Исследования Фонда «Общественное Мнение» показывают, что нынешнее молодое поколение (18–25 лет) плохо помнит дефолт 1998 года. Это заставляет многих усомниться в том, что современная молодежь сумеет преодолеть кризисный период с минимальными для себя потерями.
Воспитанные в относительно стабильные «нулевые» годы нынешнего века, они не имеют опыта самостоятельного выживания в условиях жесткого ограничения ресурсов, зато легко ориентируются в современном «потребительском море» товаров и услуг.

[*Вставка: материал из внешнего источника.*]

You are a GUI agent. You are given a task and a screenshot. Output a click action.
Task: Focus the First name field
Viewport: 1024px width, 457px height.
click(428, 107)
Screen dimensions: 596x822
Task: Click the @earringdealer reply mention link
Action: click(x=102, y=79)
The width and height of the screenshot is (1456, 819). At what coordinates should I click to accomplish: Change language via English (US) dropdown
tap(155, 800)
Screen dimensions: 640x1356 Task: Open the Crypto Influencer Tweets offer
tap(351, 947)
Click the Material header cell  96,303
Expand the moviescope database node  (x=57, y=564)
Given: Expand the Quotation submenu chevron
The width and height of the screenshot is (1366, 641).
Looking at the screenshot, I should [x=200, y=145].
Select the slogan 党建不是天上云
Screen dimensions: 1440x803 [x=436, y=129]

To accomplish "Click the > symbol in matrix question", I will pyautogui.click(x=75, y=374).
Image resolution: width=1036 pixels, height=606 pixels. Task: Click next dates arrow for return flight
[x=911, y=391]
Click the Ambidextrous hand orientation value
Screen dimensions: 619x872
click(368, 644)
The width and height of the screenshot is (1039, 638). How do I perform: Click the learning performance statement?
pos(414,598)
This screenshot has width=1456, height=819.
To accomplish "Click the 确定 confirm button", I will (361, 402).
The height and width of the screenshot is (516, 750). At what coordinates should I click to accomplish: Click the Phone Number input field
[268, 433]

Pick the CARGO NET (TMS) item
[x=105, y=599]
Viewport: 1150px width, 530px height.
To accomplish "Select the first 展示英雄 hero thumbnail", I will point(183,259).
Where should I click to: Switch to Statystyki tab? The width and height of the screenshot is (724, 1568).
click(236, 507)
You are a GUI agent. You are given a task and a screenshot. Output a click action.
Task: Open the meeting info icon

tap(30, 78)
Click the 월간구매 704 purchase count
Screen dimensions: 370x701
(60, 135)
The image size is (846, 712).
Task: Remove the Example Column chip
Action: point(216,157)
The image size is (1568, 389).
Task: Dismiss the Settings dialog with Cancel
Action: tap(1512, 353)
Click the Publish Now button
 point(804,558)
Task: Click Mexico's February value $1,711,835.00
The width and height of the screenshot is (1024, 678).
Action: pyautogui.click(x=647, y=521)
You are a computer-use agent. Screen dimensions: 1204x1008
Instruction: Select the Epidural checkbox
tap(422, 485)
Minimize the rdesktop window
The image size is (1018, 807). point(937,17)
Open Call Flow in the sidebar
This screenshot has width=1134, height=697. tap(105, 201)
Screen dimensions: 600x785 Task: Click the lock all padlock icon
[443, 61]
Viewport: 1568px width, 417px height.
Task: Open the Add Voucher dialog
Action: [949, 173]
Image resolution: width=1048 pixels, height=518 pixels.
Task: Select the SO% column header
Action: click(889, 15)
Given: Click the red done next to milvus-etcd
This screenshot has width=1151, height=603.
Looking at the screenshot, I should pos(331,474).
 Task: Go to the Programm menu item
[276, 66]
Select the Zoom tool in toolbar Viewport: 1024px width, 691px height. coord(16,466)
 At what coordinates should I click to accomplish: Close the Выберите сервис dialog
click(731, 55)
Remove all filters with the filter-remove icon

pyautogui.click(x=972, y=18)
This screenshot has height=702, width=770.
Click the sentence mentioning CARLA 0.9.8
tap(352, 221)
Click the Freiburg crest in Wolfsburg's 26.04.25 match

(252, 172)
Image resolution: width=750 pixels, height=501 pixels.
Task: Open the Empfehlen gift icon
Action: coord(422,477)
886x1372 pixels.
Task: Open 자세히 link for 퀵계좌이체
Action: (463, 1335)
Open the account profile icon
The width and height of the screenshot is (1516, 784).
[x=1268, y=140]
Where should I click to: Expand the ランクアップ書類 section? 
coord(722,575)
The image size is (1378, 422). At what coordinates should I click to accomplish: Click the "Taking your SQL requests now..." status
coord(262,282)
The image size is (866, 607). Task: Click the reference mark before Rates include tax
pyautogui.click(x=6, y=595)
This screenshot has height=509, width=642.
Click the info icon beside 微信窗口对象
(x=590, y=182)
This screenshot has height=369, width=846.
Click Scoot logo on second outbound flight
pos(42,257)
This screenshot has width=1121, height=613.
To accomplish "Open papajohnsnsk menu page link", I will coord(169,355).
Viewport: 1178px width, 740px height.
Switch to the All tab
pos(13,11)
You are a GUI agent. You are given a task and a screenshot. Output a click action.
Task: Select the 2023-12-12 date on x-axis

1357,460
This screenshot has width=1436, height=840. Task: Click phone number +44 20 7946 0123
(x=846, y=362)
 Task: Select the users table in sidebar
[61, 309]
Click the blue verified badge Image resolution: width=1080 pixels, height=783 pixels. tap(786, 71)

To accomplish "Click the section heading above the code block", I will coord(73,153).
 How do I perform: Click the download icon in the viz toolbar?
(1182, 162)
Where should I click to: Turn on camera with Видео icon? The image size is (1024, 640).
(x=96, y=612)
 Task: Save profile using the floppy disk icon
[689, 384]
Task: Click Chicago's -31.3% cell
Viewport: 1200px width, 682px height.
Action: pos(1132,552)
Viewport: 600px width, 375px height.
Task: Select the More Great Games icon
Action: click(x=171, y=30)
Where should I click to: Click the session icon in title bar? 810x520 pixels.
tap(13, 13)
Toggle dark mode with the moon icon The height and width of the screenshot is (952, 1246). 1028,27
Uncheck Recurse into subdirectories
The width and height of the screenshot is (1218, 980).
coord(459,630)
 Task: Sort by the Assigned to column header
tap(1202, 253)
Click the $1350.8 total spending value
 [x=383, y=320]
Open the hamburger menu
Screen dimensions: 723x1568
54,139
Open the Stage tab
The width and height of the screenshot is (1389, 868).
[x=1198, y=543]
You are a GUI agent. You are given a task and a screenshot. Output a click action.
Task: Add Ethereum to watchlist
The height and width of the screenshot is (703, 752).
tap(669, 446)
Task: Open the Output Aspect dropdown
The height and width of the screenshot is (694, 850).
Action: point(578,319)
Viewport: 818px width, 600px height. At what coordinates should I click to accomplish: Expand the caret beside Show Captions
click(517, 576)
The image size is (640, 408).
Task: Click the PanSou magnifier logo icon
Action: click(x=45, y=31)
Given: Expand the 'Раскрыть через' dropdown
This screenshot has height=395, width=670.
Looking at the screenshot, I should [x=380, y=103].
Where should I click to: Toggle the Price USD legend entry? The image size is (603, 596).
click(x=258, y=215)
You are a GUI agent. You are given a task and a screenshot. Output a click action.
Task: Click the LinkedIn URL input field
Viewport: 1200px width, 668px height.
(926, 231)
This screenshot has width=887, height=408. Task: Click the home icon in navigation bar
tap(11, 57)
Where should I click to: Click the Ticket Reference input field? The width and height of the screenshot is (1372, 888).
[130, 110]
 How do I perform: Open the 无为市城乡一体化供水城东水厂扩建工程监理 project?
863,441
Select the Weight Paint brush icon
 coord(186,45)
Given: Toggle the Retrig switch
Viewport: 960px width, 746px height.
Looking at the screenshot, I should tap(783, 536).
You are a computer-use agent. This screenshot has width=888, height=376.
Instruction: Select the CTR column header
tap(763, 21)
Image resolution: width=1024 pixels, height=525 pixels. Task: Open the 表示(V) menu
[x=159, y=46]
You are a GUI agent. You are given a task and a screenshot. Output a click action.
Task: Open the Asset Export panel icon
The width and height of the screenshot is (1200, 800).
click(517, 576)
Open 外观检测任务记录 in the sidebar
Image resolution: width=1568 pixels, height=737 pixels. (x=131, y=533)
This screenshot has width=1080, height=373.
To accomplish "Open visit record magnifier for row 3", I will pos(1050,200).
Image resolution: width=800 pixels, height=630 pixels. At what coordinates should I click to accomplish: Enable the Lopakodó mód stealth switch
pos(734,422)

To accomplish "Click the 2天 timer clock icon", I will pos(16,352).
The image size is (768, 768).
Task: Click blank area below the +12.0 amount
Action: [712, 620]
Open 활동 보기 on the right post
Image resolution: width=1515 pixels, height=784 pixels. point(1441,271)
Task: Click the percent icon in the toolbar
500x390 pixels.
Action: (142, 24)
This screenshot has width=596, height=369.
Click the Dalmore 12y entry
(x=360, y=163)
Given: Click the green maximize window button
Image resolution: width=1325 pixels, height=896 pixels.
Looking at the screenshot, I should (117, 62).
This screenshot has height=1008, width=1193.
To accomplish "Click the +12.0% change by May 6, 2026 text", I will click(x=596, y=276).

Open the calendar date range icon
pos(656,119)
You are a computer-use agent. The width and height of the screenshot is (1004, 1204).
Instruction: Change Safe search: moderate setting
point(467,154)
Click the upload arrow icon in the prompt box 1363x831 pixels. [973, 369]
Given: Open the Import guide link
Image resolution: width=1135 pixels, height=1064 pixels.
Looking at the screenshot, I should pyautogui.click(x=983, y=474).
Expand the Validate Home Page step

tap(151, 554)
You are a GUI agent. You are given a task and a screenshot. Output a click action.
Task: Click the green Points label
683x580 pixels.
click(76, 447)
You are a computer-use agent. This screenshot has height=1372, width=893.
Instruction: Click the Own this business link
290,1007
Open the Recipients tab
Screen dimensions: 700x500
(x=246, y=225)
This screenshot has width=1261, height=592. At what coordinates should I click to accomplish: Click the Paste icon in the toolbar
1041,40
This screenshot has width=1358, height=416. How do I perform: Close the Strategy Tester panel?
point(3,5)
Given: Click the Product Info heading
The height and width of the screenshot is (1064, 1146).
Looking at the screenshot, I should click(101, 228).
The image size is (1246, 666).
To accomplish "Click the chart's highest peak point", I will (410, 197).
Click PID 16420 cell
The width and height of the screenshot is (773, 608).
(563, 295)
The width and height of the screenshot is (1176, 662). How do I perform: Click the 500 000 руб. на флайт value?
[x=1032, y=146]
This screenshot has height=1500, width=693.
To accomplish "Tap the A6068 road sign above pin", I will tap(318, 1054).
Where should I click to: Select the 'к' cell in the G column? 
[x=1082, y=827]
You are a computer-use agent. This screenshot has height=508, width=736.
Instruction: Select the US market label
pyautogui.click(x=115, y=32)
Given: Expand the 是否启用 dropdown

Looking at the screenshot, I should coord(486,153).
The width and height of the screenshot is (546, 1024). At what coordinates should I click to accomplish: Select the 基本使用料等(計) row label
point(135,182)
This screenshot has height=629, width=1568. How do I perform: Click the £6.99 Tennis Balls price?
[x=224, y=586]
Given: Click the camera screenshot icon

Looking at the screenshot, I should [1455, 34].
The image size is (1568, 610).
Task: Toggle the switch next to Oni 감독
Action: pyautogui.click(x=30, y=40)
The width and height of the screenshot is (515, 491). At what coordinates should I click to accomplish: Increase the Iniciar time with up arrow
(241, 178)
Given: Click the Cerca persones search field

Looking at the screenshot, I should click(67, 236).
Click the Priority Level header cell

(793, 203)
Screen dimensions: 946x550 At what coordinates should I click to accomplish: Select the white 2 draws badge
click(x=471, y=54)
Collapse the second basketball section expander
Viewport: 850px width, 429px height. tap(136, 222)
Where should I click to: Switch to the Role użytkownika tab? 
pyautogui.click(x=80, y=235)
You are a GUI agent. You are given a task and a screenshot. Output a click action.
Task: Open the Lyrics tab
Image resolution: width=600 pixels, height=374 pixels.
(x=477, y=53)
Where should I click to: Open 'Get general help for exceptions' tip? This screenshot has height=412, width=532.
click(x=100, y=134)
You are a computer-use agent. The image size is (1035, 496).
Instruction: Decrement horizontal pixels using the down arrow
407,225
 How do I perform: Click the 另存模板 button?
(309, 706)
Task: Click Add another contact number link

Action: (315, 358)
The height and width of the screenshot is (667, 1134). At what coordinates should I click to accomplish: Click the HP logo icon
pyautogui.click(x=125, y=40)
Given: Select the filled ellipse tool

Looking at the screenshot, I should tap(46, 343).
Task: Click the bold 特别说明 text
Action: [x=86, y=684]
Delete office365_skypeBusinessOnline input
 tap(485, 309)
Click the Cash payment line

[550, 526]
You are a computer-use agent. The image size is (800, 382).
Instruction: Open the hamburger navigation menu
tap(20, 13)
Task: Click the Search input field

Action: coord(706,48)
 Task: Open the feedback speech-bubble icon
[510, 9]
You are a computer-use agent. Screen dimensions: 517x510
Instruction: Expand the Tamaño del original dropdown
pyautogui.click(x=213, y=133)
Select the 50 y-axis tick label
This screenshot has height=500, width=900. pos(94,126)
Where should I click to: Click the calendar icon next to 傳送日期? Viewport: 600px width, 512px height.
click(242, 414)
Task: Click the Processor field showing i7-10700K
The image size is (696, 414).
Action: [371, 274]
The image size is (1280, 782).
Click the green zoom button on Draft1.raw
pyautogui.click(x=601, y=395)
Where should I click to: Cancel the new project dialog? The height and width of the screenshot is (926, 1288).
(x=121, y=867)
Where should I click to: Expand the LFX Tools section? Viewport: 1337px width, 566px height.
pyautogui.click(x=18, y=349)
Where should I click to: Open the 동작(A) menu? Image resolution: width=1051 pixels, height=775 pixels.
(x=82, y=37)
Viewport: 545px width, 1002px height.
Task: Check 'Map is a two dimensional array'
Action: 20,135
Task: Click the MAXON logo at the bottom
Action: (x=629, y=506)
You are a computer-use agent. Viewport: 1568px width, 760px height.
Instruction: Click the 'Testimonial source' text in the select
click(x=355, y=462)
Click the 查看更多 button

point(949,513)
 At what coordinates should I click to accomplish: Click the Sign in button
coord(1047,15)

Скептики утверждают, что незакаленная дефолтом молодежь не сможет удачно адаптироваться к кризису, поскольку запросы ее слишком высоки, она не умеет экономить, обладает чрезмерным чувством собственной значимости и ощущением, что «все ей должны».
Как показали исследования ФОМа, 80% представителей нынешнего молодого поколения не помнят, какие именно события происходили в августе 1998 года. Только каждый пятый россиянин в возрасте 18–25 лет (19%) смог что-то сказать об этом.
Показательно, что молодые участники фокус-групп, рассуждая о дефолте, чаще говорили не «я», а «мы». Очевидно, что «лихие 90-е» имеют для нового поколения не личный, а исключительно семейный формат воспоминаний:
«Когда произошел дефолт, то очень сильно возросли цены. Первую неделю мы ходили по магазинам и просто смеялись. Ну, я не знаю, это какой-то истерический смех был. Ну, как говорят: не веришь, потом плачешь, потом привыкаешь. И вот первые ощущения, когда там все буквально в разы, ну, просто вообще первые дни не понятно было, как такое могло быть».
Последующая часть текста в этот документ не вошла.